I often encounter a perception among my peers that building an art collection is a pursuit limited either to those who are elderly and of inherited wealth, or new-money types who need to spend as much as they can on whatever they can. However, an interesting bit of news about a new art foundation may provide us with an excuse to think about what an art collection is really about, and why you should consider forming one. It is not so difficult, or expensive, as you may think, and can prove extremely rewarding in many respects.
This morning the art world is a-flutter over the news that the late, reclusive mining heiress Huguette Clark, who died in May at the age of 104, has left a substantial fortune approaching $400 million to create a foundation “for the primary purpose of fostering and promoting the arts.” Mrs. Clark also made a bequest of an important example of Claude Monet’s “Waterlily” series to the Corcoran here in Washington. She specified that her beautiful estate in Santa Barbara, California (where she had not set foot in nearly 50 years), be turned into a museum to display her art collection.

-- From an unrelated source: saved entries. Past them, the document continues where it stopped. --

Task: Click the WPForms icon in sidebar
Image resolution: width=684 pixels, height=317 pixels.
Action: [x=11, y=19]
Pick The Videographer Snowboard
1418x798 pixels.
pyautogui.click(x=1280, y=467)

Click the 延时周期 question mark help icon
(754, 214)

Because Mrs. Clark was so secretive and private a person, we are only sketchily aware of the art she owned at the time of her death. In addition to the Monet that she donated to the Corcoran, we know that she owned paintings by such important artists as John Singer Sargent, Auguste Renoir, William Merritt Chase, Edgar Degas, and Vincent Van Gogh. The bulk of the Clark collection had been formed by her father, Senator William Clark, and donated to the Corcoran upon his death, where there is an entire wing dedicated to it. His daughter seems to have preferred establishing her own museum rather than sending the last bits of the collection to DC, apart from the solitary Monet.
There are aspects to the Clark case that read like a cross between the classic documentary “Grey Gardens” and the Bette Davis potboiler “The Old Maid”. However I would like the reader to think a bit more about the Clark art collection, or what remains of it. Note that the aforenamed artists were not Old Masters living several centuries before Mrs. Clark, but rather painters whose working periods covered the later 19th and early 20th centuries. In other words, Mrs. Clark’s collection featured the work of artists who became active at most a couple of decades before her birth in 1906, and some of whom were still alive and painting when she was a young woman. It was a world that was more familiar to her than one which existed during the Renaissance or Baroque eras, and it was one that she must have personally liked, given that she had the wherewithal to collect anything she wanted.

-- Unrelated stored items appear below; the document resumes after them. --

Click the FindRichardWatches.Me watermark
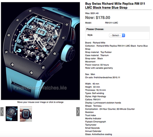153x137 pixels. pyautogui.click(x=40, y=88)
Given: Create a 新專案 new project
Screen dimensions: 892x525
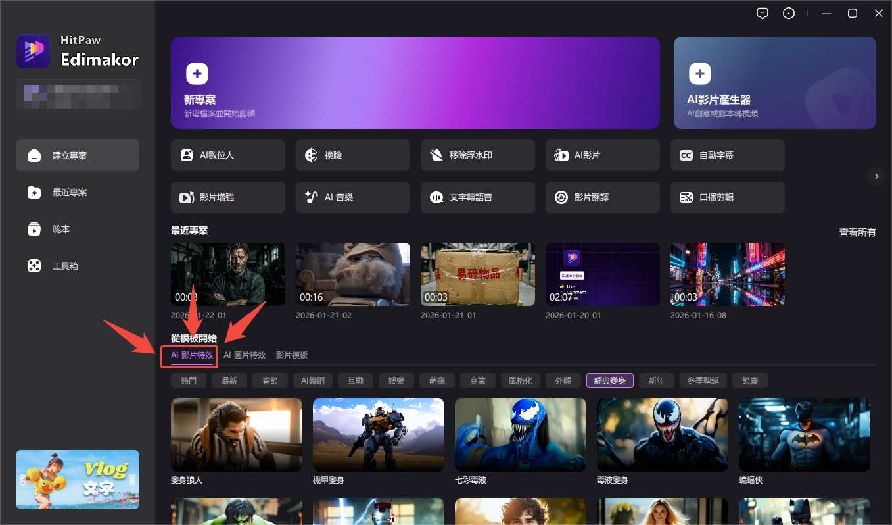Looking at the screenshot, I should tap(415, 82).
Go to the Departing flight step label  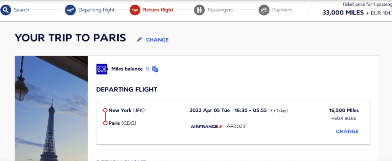[96, 10]
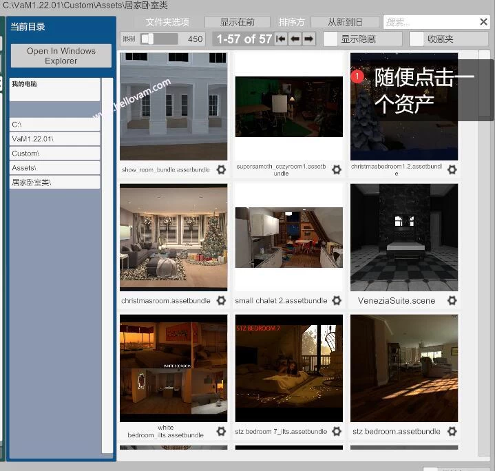The width and height of the screenshot is (495, 471).
Task: Open settings gear for supersamoth_cozyroom1 asset
Action: (x=337, y=169)
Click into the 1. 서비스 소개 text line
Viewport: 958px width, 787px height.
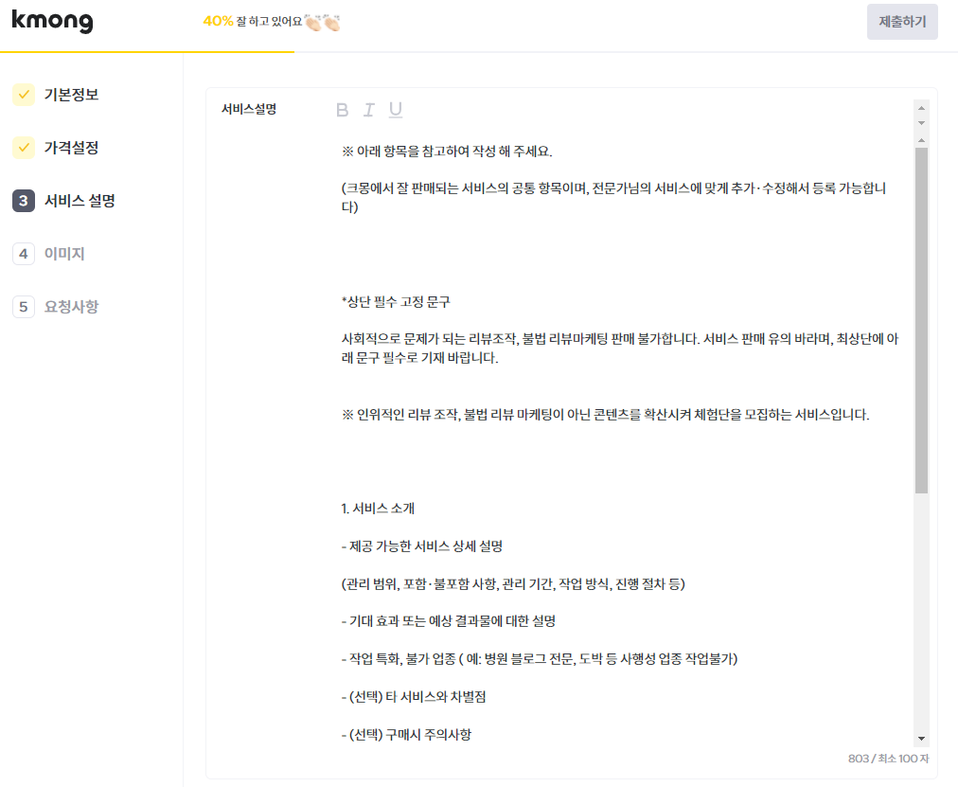(x=378, y=509)
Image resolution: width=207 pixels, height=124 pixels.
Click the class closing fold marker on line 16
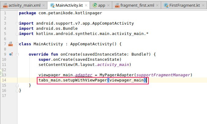click(17, 91)
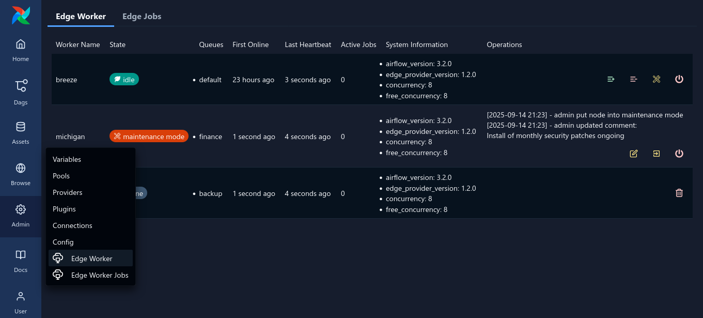Go to Home in the sidebar

coord(21,50)

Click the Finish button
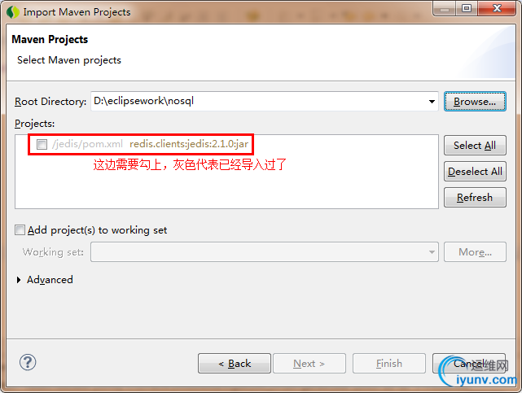pyautogui.click(x=389, y=364)
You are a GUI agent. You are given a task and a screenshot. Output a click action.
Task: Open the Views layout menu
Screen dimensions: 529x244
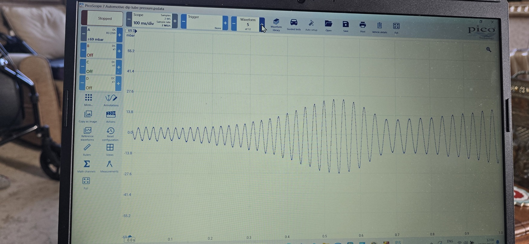coord(110,150)
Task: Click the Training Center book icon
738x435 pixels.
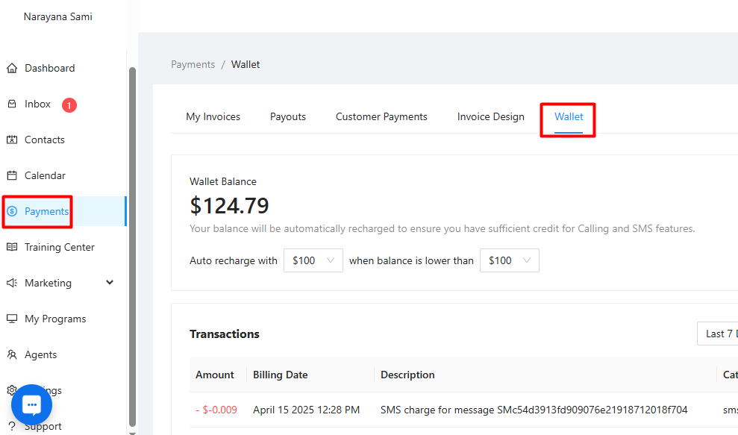Action: 12,248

Now it is true, of course, that most of us in our 20’s and 30’s are not in a position where we can go to an art gallery or auction house and bid on a painting by the great American artist James McNeil Whistler, much as we may like his work. However, what about acquiring an etching by him for $425? Similarly, even if you never own a sculpture by the most prominent of all British modern sculptors, Henry Moore, and wish that you could, perhaps $700 is not too much to pay for a study by him.
Even this may even seem a bit too intimidating of a price point for someone starting out, with a limited disposable income, to begin an art collection – particularly if you are not familiar with art history and the work of two such very different artists. And that is perfectly fine, dear reader. The pleasure of collecting art, as all connoisseurs come to discover, is both the hunt and what you learn along the way. We all have to start somewhere, and the best advice, as I see it, is to take a two-pronged approach toward art collecting.

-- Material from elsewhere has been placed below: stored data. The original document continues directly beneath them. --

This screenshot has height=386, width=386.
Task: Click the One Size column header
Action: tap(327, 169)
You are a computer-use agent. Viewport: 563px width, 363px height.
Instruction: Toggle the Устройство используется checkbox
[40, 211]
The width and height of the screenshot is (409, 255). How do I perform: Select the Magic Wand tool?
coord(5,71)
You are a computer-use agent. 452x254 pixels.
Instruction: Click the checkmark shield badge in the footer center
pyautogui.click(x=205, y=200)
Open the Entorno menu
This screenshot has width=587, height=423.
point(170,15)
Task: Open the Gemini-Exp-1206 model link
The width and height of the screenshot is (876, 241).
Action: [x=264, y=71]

First and most importantly, buy what you like. The reason the contemporary art market is so flooded with appallingly bad art – apart from the decline of Western civilization into a moral relativist barbarism – is because too many people with more money than sense are being told by the black turtleneck brigade that they *must* like something, in order to be considered cultured, educated, hip, or what have you. Suffice to say, experts know many things, but they can often be wrong.
There is certainly a place in the world for experts whom private collectors and public institutions consult regarding the purchase of works of art. Yet even if you get to the point where you are so well-to-do that you can afford to collect very expensive art, you are going to be like Elmer Fudd in an old Bugs Bunny cartoon with the word “Sucker” printed across your forehead if you fail to develop your own taste and appreciation before you get to said point. The more you learn, the better and more informed the choices you will make.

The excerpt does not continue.